7. Fractal Value Creation: The logic of functional safety assessment can be applied fractally across different scales. The principles of hazard analysis, risk assessment, and ASIL determination can be used at the component level, the system level, the vehicle level, and could even be extended to the level of traffic management systems or smart city infrastructure. This scalability allows the core value-creation logic—ensuring safety—to be consistently applied throughout a complex system-of-systems.

Overall Score: 3 (Transitional)

Rationale: ISO 26262 is a critical standard for ensuring safety in a world of increasingly complex automotive technology. It provides a robust framework for creating resilience value by preventing harm. However, its alignment with a commons-based approach is limited by its narrow stakeholder focus, its traditional view of ownership as liability, and its struggles to adapt to the non-deterministic nature of autonomous systems.

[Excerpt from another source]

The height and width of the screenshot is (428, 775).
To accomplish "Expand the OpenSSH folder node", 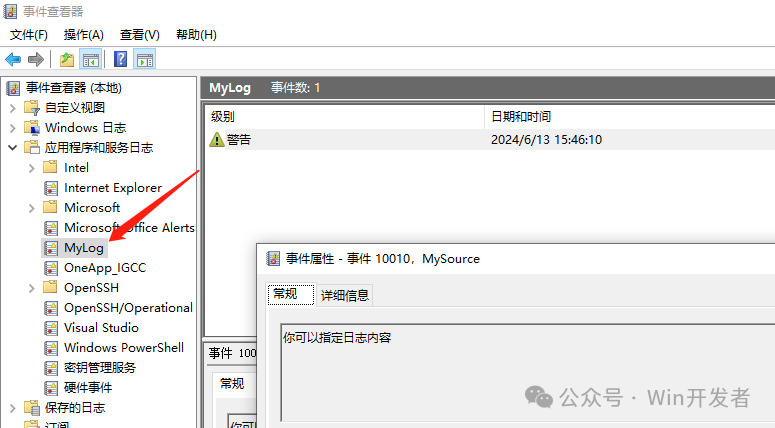I will pyautogui.click(x=31, y=288).
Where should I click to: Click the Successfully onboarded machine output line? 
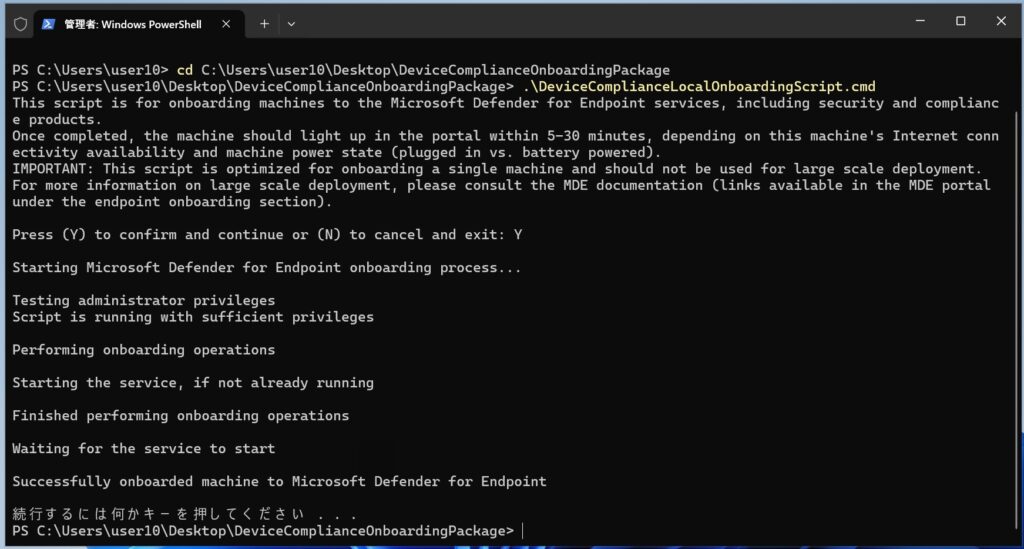279,482
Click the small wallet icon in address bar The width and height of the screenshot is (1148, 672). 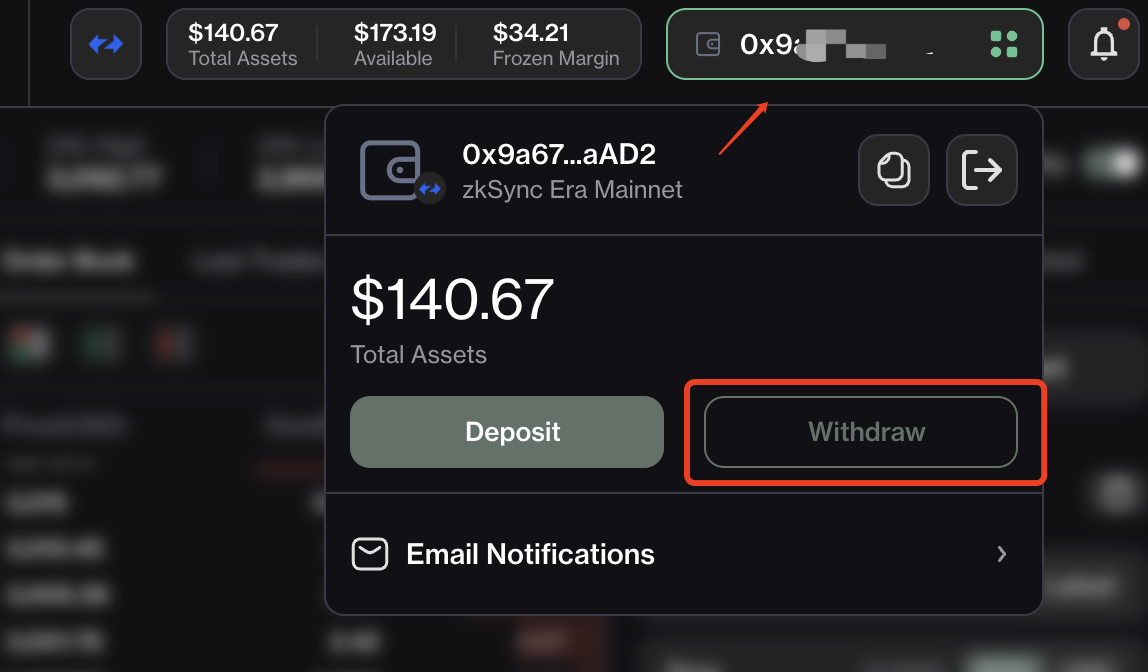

It is a transitional pattern because while it is essential for safety today, it requires significant adaptation to become a true enabler of resilient, collective value creation in the cognitive era.

Opportunities for Improvement:

• Extend the stakeholder model to formally include the environment and data commons as entities with rights and protections.
• Develop extensions or companion standards (like ISO/PAS 21448 for SOTIF) that are better suited for the validation of AI/ML-based systems and autonomous behaviors.
• Integrate principles of shared data ownership and stewardship, especially for the vast amounts of data generated and used by modern vehicles to improve collective safety.